Verse 2 is the reason why he makes his face shine upon us: so we can share the good news with the world! If I’m not mistaken, I’d say that sounds very much like being the light of the world and letting the whole world see and glorify God. We are God’s representatives here on earth, and we’re called as a holy, set apart, people to live such lives that the world cannot refute or call us into question for what we believe. When the world sees us living united in our faith, that sends a positive to message to the world that the peoples and nations have no option but to praise God. And what is praise? Praise is nothing more than an expression of worthiness toward the one who is the object of praise.

As I indicated above, vs. 4 is the “bridge” verse, or perhaps better, the hinge pin that the Psalm is centered on. From vv. 2–4, we have three different words used for the “nations” or “people.” In vs. 2, the psalmist uses the word (גּ֝וֹיִ֗ם) goyim for “nations.” Typically this might be translated specifically as “gentiles,” referring perhaps to more of a religious feature: those who don’t worship God regardless of their nationality. “Peoples” (עַם ʿǎm) in vv. 3, 4, and 5 probably has to do more with local family units or tribes within a nation than a whole nation.

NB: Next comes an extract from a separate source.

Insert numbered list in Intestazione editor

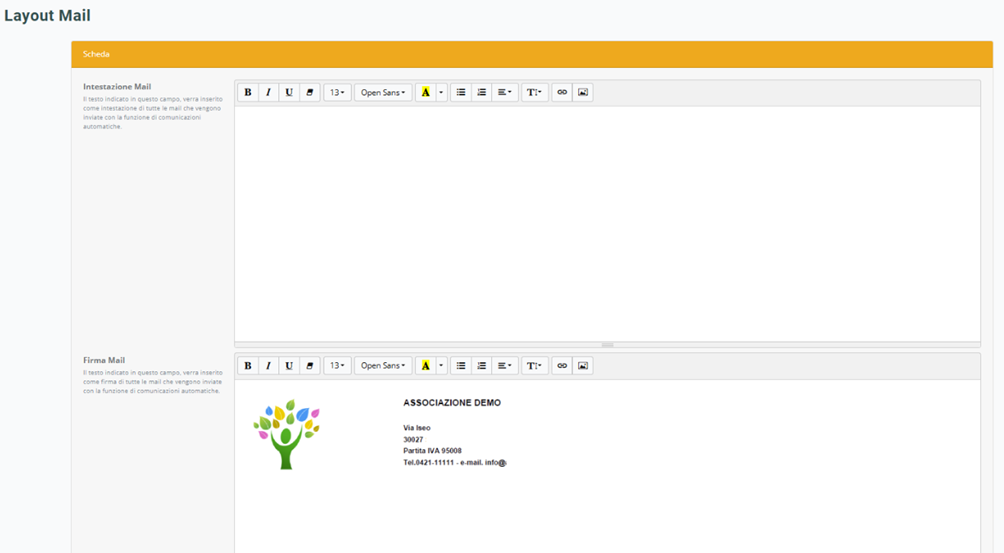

“Nations” in verse 4 (לְאֹם leʾōm) refers more to the general population as a whole without referring to ethnicity, race, or religious affiliation. This would simply indicate that God’s word is for everyone; no one is excluded!

If we recall Jehoshaphat’s strategy, he praised God with a choir at the head of the army. In our world today, which is becoming increasingly hostile toward Christianity and Christian values, we can use praise as a weapon to keep all things aligned for God. Our hope as Christians is that speaking and living out God’s word will bring all nations to repentance and to follow their Lord and Savior, Jesus Christ. We hope that all things will work together for good for those who love God. And we hope that we can convince the world to live in true peace and love.

In the last two verses, we see a promise of God, that we will not have need because we will have a good harvest to maintain our health and strength. As the light of God’s face brightens our lives, so the blessing of God in our lives will convince even more to acknowledge the healthy sense of fear we should have when coming before the God of the universe.


Every time we share the good news of Jesus and God’s greatness, we have the promise of Isaiah 55:10–11:

10 As the rain and the snow

come down from heaven,

and do not return to it

without watering the earth

and making it bud and flourish,

so that it yields seed for the sower and bread for the eater,

11 so is my word that goes out from my mouth:

It will not return to me empty,

but will accomplish what I desire

and achieve the purpose for which I sent it.

Sometimes we may look at the world and see the moral fabric deteriorating around us. The words of the psalmist seem truer every day (14:1):

The fool says in his heart,

“There is no God.”

They are corrupt, their deeds are vile;

there is no one who does good.

We are the light of the world. We are the city on a hill. We are the salt of the earth. We are God’s hands and feet to take his message of hope and love to the world. Let’s go forth, singing his praises and proclaiming his blessings to those around us.